353. On the day of the final judgement, the beloved will ask everyone to sort out on one side that which he has been given in this world, and to place on the other that which he has given to the world, to let it be seen how he has been heartily loved and which of the two gifts is the most noble and of the largest quantity. 
354. The lover's willpower loved herself, and intelligence asked her if she was most similar to her beloved in loving herself or in loving her beloved, for her beloved loves himself better than anything else. And this is why it is wondered according to which answer willpower could reply to intelligence most truthfully. 
355. - Tell me, fool one: which is the greatest and most noble love that is in any creature ? He replied: - That which is one with the creator. - Why? - Because the creator has nothing out of which he can make a more noble creature. 
356. One day, the lover was in prayer and he felt his eyes were not crying; and to be able to cry, he sent out his thoughts to think about money, women, children, food, and vanity; and he found in his understanding that each of these things have more people as their servants than his beloved does. And thereby his eyes cried and his soul was in sadness and pain. 
357. The lover was going thoughtful in his beloved, and he met along his way large numbers of people and groups who asked him of any news; and since he found pleasure in his beloved, the lover did not respond to what he was being asked and he said he did not want to answer their words so that he was not moved away from his beloved. 
358. The lover was covered inside and outside by love, and he went searching for his beloved. Love said to him: - Lover, where are you going ? He replied: - I am going to my beloved so that you may become greater. 
359. - Tell me, fool one: what is religion ? He replied: - Cleanness of thought, and wishing to die to honor my beloved, and renouncing to the world so that there is no encumbrance to contemplate it and to tell the truth about its honorings. 
360. - Tell me, fool one: what are trouble, laments, sighs, weepings, tribulations, danger, in the lover ? He answered: - Pleasure from the beloved. - Why ? - So that the beloved is better loved, and the lover better rewarded. 

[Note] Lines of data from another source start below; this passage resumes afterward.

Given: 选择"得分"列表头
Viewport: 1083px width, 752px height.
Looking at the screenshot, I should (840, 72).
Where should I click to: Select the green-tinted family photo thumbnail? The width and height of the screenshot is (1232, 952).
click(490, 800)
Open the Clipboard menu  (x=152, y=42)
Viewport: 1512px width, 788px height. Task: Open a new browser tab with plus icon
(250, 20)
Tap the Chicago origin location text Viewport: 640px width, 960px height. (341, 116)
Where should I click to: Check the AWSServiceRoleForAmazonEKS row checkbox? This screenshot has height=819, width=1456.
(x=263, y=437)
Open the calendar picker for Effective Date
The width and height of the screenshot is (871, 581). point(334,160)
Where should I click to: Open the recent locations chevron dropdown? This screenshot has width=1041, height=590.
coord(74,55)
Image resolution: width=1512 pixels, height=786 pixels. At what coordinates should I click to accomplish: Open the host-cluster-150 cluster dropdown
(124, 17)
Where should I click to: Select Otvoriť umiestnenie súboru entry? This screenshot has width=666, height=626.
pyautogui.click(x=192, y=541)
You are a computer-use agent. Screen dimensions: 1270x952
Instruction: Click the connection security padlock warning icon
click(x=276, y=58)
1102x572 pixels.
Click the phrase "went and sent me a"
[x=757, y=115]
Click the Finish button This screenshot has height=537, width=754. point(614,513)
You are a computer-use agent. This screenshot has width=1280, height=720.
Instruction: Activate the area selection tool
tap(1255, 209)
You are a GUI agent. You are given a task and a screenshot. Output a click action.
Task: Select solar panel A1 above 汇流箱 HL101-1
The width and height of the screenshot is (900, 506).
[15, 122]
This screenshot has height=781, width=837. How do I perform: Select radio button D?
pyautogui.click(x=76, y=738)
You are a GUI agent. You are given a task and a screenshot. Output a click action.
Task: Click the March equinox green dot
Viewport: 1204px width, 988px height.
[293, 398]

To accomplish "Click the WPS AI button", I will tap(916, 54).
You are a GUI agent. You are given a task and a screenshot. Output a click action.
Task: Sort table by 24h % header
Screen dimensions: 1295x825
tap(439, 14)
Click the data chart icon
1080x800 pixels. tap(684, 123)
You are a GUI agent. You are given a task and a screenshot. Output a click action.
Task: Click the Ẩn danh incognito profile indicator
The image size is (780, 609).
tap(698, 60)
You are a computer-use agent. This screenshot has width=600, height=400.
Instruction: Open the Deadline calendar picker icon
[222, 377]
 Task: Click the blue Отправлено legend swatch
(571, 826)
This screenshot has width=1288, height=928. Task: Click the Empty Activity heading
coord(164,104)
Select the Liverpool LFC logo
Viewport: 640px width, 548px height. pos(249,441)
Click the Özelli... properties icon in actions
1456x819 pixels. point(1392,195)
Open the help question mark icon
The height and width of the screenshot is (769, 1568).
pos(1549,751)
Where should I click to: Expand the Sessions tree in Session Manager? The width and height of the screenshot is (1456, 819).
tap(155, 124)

361. The lover was asked which one love was greatest in: the lover who lived, or the lover who died. He replied it was in the lover who died. - Why ? - Because it can be no greater in the lover who dies for love, and it can be greater in the lover who lives for love. 
362. Two lovers met each other; one displayed his beloved, the other one understood him. And it was questioned which one was closest to his beloved. And through the solution, the lover came to know the proof of trinity. 
363. - Tell me, fool one: why do you speak so subtly? He answered: - To bring about an opportunity to exalt intelligence to the nobilities of my beloved, and to bring more men to honor, love and serve my beloved. 
364. The lover got drunk from wine, who remembered, understood, and loved the beloved. That wine soaked the beloved with his cryings and with his lover's tears. 
365. Love was arousing and warming up the lover in the remembrance of his beloved; and the beloved cooled him down through tears and cryings, and by forgetting the desires of this world, and by renouncing to vain honorings. And his loving acts grew when the lover remembered who he was sustaining grief and tribulations for, and who the mundane men sustained trouble and persecution for. 
366. - Tell me, fool one: what is this world ? He replied: - It is prison of the lovers and servers of my beloved. - And who places them in prison ? He replied: - Consciousness, love, fear, renunciation, contriction, and the company of evil people; and it is work without reward, whereby punishment is found. Since Blanquerna had to treat on the book of the Art of Contemplation , he decided to finish the Book of the Lover and the Beloved . Which book is finished to the glory and praising of God our Lord.